Exercise text>
Production was initially set for September 2023, but was postponed due to the 2023 Hollywood labor disputes. Principal photography took place from January to July 2024 in Los Angeles. Jason McCormick, a frequent collaborator of Murphy, served as the cinematographer for six out of nine episodes, while Baz Idoine served as the cinematographer for the remaining three. The episodic directors were Michael Uppendahl, Ian Brennan, Carl Franklin, Paris Barclay, and Max Winkler.

To recreate late-1980s Los Angeles, production designer Matthew Flood Ferguson and set decorator Melissa Licth utilized both location shooting and soundstage builds. The interior of the Menendez family home in Beverly Hills was constructed on a soundstage to allow for historical accuracy. Key architectural details from the actual family room where the crime took place were meticulously recreated, including the vaulted beamed ceilings, the specific distance from the French doors to the furniture, and the oversized built-in bookcase. The exterior was a composite of three separate locations: one for the front of the property, a second for the pool and guest house, and a third for the tennis court. Ferguson noted that finding a period-appropriate tennis court was difficult because the United States Tennis Association had changed court colors from green to blue in the years since the murders, eventually leading the production to locate a private court that still featured the original green surface.

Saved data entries

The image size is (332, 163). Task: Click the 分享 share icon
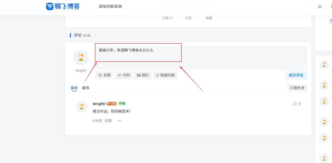tap(188, 18)
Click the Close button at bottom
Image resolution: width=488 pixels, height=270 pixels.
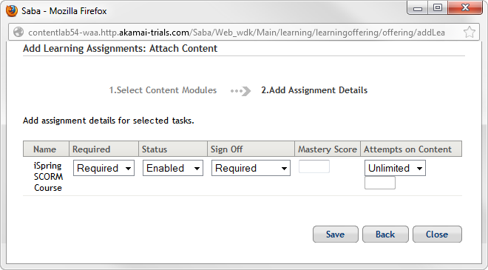tap(437, 234)
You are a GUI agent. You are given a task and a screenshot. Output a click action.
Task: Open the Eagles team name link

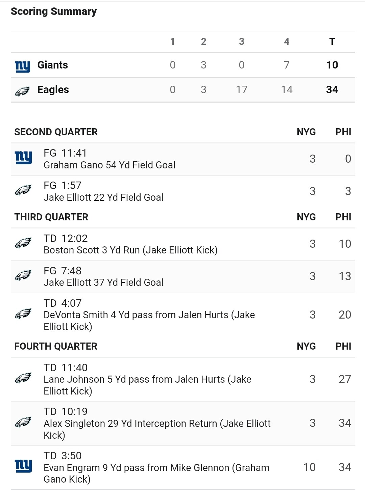pyautogui.click(x=53, y=89)
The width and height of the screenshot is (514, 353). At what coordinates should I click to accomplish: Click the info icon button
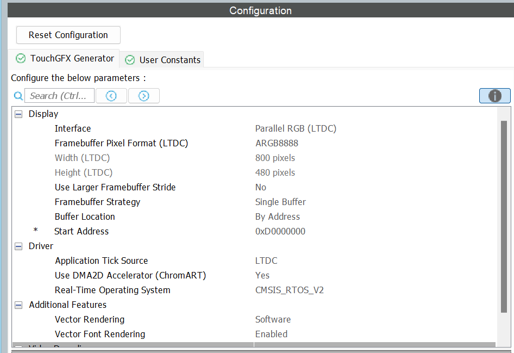(x=494, y=96)

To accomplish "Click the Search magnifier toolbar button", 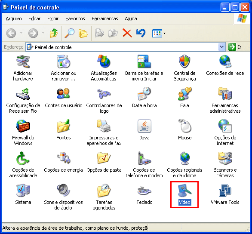I will 69,33.
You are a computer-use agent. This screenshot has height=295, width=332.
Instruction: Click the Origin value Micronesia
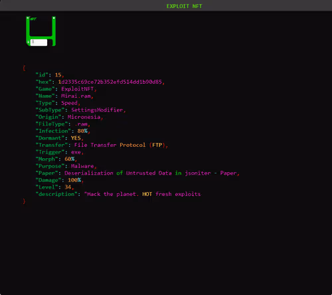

Exercises>
**A.** Answer these questions about the production text:
(i) During which months and year did principal photography take place?
(ii) For how many episodes did Baz Idoine serve as cinematographer?
(iii) What color was the surface of the private tennis court the production located?
**B.** Reproduce the production text between "Production was initially" and "and Max Winkler.", inclusive.
**C.** Resume the production text from its last sentence.

Answer set>
**A.**
(i) January to July 2024
(ii) Three
(iii) Green

**B.**
Production was initially set for September 2023, but was postponed due to the 2023 Hollywood labor disputes. Principal photography took place from January to July 2024 in Los Angeles. Jason McCormick, a frequent collaborator of Murphy, served as the cinematographer for six out of nine episodes, while Baz Idoine served as the cinematographer for the remaining three. The episodic directors were Michael Uppendahl, Ian Brennan, Carl Franklin, Paris Barclay, and Max Winkler.

**C.**
Other iconic Los Angeles settings were also featured; the restaurant Spago and the Directors Guild of America building were shot on location, while the interior of Dominick Dunne's Chateau Marmont suite was reconstructed on a soundstage. To ensure accuracy, Ferguson and supervising art director Helen Harwell surveyed an actual suite at the Chateau Marmont to replicate details such as the casement doors and the wrap-around balcony.

For the fifth episode, "The Hurt Man", which was filmed in a single continuous take, Ferguson designed an interview room set with removable walls to accommodate the camera crane's movement. He incorporated an interior casement window on a hinge to serve as a visual element that could also open to allow for specific camera placements during the unbroken shot.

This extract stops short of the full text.